Germaine - Non ! Y traîne rien ! La Banque Rothschild c’est pas le Crédit Agricole ! Y gaspillent pas ! (Elle veut reprendre la
lettre.) Rends-moi ça !
Clément poursuit sa lecture en tenant la lettre hors de portée de Germaine.
Clément - « Mon amour… » ! Ben, dis donc, pour un bras droit il est pas inventif ! « Mon amour… » …y a pas besoin de vendre des titres pour trouver ça !
Germaine - Ah, oui ! Et t’aurais mis quoi, toi, Sainte-Beuve ?
Clément (surpris-méfiant) - Hé ?
Germaine - Sainte-Beuve !
Clément - Fais gaffe à ce que tu dis, tout de même, hein !
Germaine - J’ai dit Sainte-Beuve, j’ai pas dit « Mort aux vaches » !
Clément - Non, mais… Sainte-Bœuf… c’était pas loin ! (Il lit.) « Connaîtrai-je jamais le château où tu vis… » Tu vis dans un château, toi ?
Germaine (gênée, un peu) - Ben… oui !
Clément - Mais… où ça, le château ?
Germaine - Et ici, t’appelles ça comment, pauvre pomme ?
Clément - Ici ? Mais c’est une maison ! Ancienne et pas plus ! Quatre pièces en haut, quatre pièces en bas !

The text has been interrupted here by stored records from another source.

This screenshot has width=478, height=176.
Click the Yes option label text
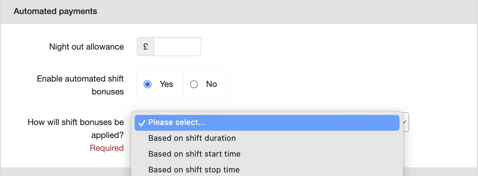(166, 84)
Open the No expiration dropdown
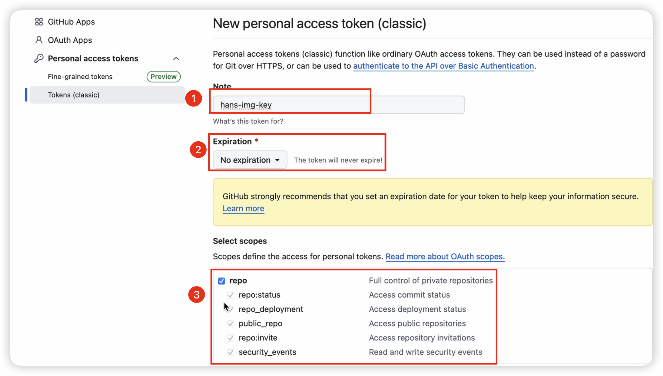Screen dimensions: 663x376 click(250, 160)
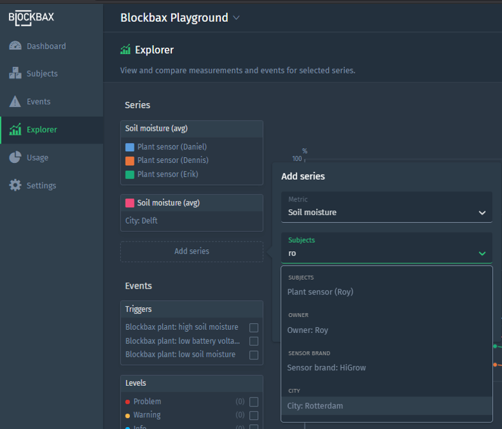Toggle the Problem level checkbox

point(254,402)
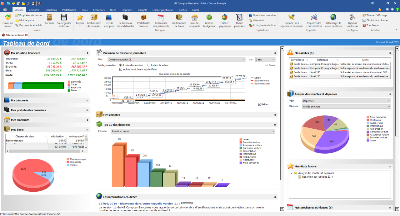This screenshot has width=400, height=216.
Task: Open the Suivi des emprunts
Action: click(x=194, y=21)
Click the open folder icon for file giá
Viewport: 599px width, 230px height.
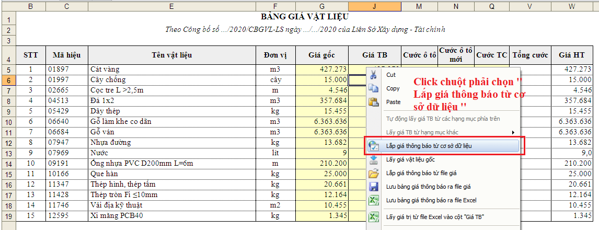pyautogui.click(x=373, y=173)
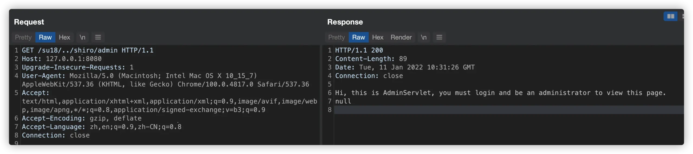Image resolution: width=693 pixels, height=154 pixels.
Task: Switch Request view to Pretty tab
Action: pos(23,37)
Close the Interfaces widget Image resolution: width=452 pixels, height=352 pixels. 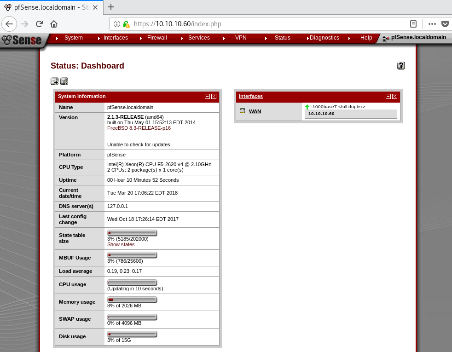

Germaine - Et alors ? Quatre pièces en haut, quatre pièces en bas et trois pieds de vigne, ça s’appelle « château » dans votre bled ! Et de la vigne, ici, y en a soixante hectares ! C’est le Versailles du coin ! Allez, rends-moi ma lettre !
Clément (conservant la lettre) - Mais la vigne d’ici, je la connais ! C’est du trois degrés les bonnes années ! On en met dans les biberons !
Germaine - Qu’est-ce que ça change ? (Elle montre le petit
secrétaire, entre les portes-fenêtres.) Y a tout de même du papier à
en-tête : « Château de l’Ardoisière » !
Clément - Eh ben… si y a encore le papier… depuis vingt ans y a plus le pinard ! Et comme y a plus de pinard, y a plus de « château » ! (Illuminé.) Mais… je comprends maintenant comment tu l’as levé ton « bras droit » ! « Château de l’Ardoisière » ! Tu lui as dit que t’étais châtelaine, je parie !
Germaine - Pas la peine !
Clément - Ça m’étonne ! T’as dit quoi ?
Germaine - Dame de compagnie !
Clément - Ben, voyons ! A ce compte-là, moi, je pilote un Boeing ! (Montrant le secrétaire.) Mais tu as eu tort de lui écrire sur ce papier-là ! Un jour y se pointera ! Et en fait de « château »…
Germaine - Y se pointera pas, j’y ai défendu !
Clément (doux) - Si tu lui plais comme tu me plais, y se
pointera ! (Il lit.) « …L’affolante douceur de ta peau… » Parce que… bien sûr… il connaît l’affolante douceur de ta peau ?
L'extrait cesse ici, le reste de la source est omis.